A week later one solitary reply appeared on the doormat. "Better than none at all," mum announced optimistically. On reading the letter I found no physical description of its sender, so I referred back to the original advertisement:
TALL, MALE, ASIAN DOCTOR, 32. WOULD LIKE TO MEET ASIAN LADY 18-32 FOR INITIAL FRIENDSHIP MAYBE MORE. INTERESTS INCLUDE PHOTOGRAPHY, MOVIES, TRAVEL. BIRMINGHAM AREA ONLY.
I phoned him immediately; his name was Raj. He seemed just my type. We arranged to meet later that day in the buffet on New Street Station between 4 and 5pm.luckily it was my day off.
Mum was more excited than I was. "Don't forget your watch... why don't you wear that nice Silk Sari...?"
At precisely 4pm I arrived at the buffet. I looked around, inconspicuously, but there was no-one that fitted Raj's description. 4.15....4.30. Still no-one! I began to feel like an extra in Brief Encounter, gradually becoming waterlogged from several cups of insipid British Rail coffee. At 4.45, a tall, Gujarati man rushed into the buffet, seating himself at an unoccupied table. I dashed over immediately.
"Are you Raj?"
"Yes, I am."
I started to introduce myself, but he was hardly the loquacious type. I attempted to make pleasant conversation in several languages; Hindi, Urdu, Gujarati...
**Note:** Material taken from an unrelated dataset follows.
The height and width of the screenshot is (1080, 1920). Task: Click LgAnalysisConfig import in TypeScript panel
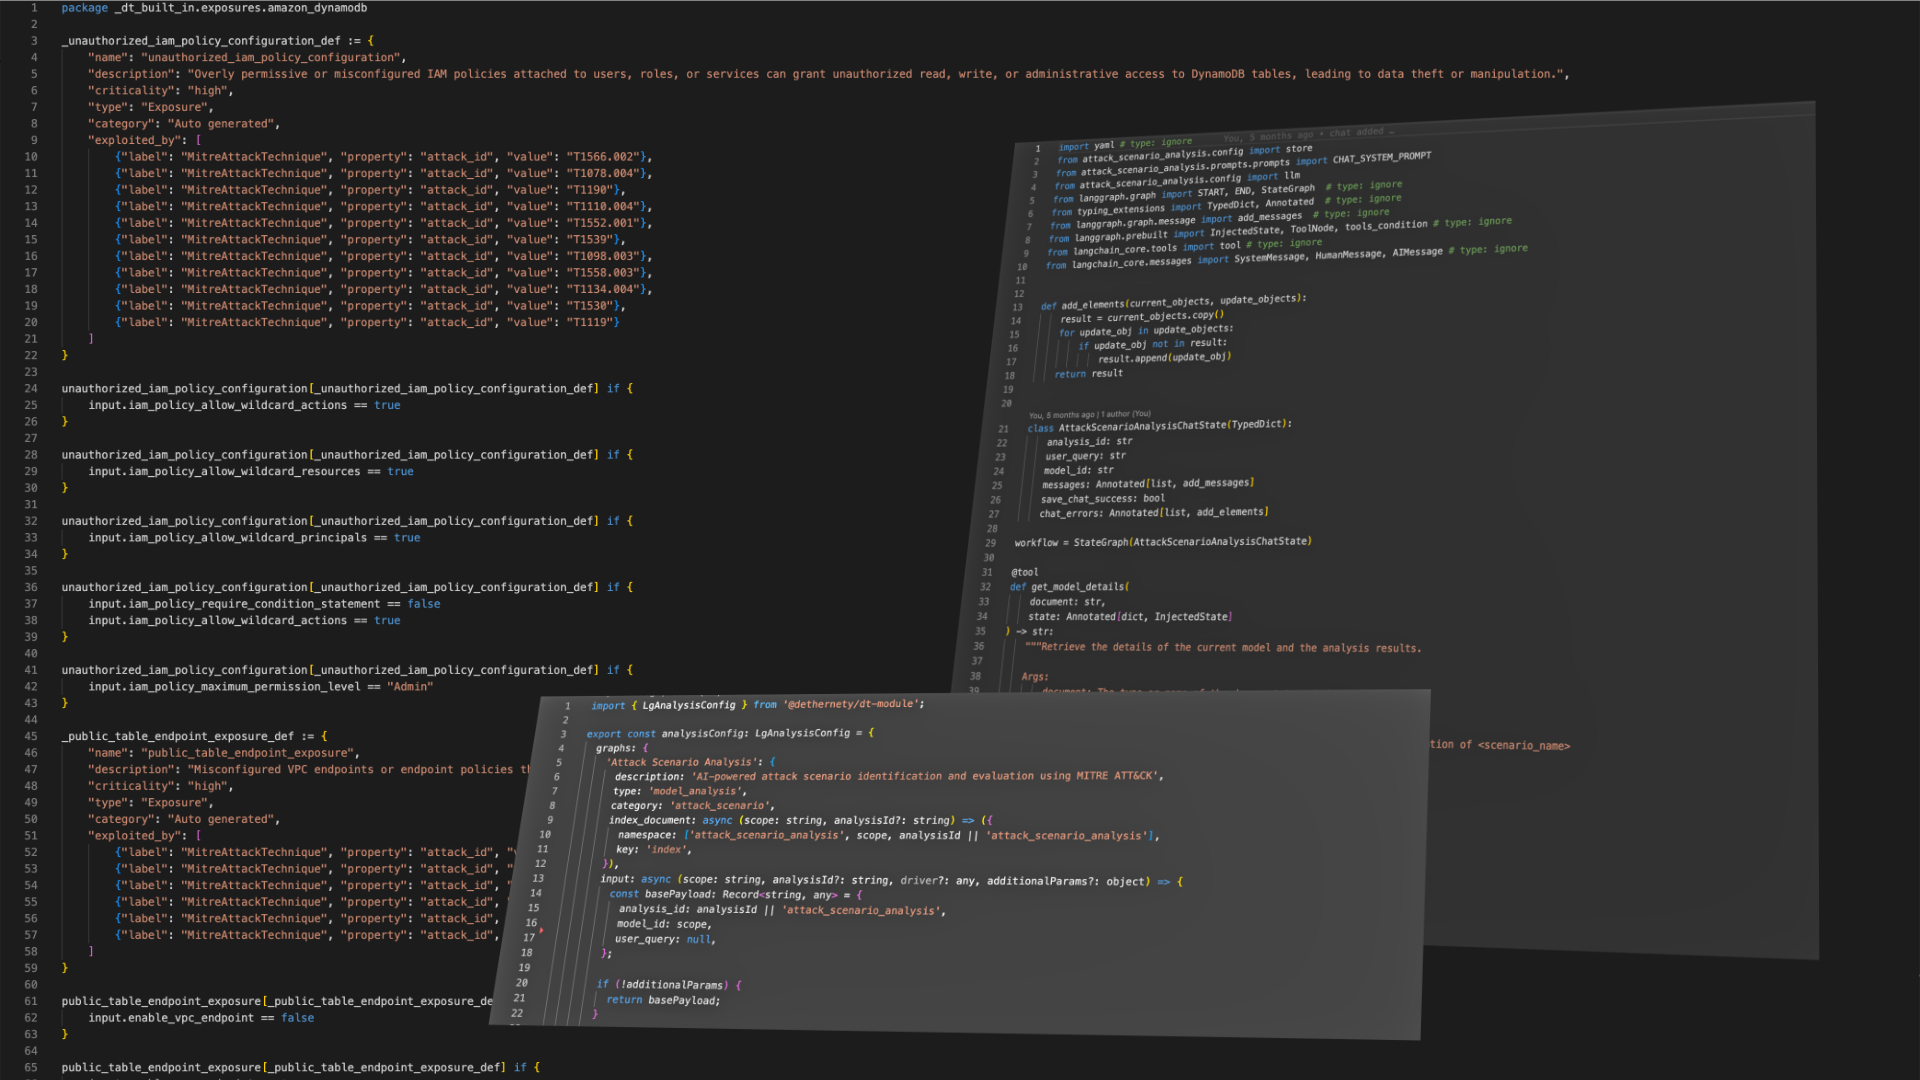point(688,705)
Eventually we agreed on a trip to the cinema, followed by a curry. I became utterly disappointed with his lack-lustre personality and felt pleased when it was time to part company. He certainly did not come up to my expectations. And neither of us suggested we meet up again. On the journey home I became dispirited. Maybe this lonely hearts' business was not for me, after all, I thought. And that man! Wasn't he a strange fellow? Not at all as he had seemed on the phone.
I arrived back after dark, regretting the waste of my one free evening that week, only to be confronted with an extremely upset mother. "There you are! - I've been worried sick!"
"Why?" I asked, obviously baffled by her attitude.
"Raj has been ringing all evening; he wondered why you weren't there to meet him as arranged. He couldn't get there until almost 5pm as he was detained at the hospital," she explained.
"But... but I WAS there, I've been with him since 4.45!" I protested innocently. Then, the daunting realization suddenly struck me: in my eagerness to form a meaningful relationship I had inadvertently spent an entire evening with the wrong man.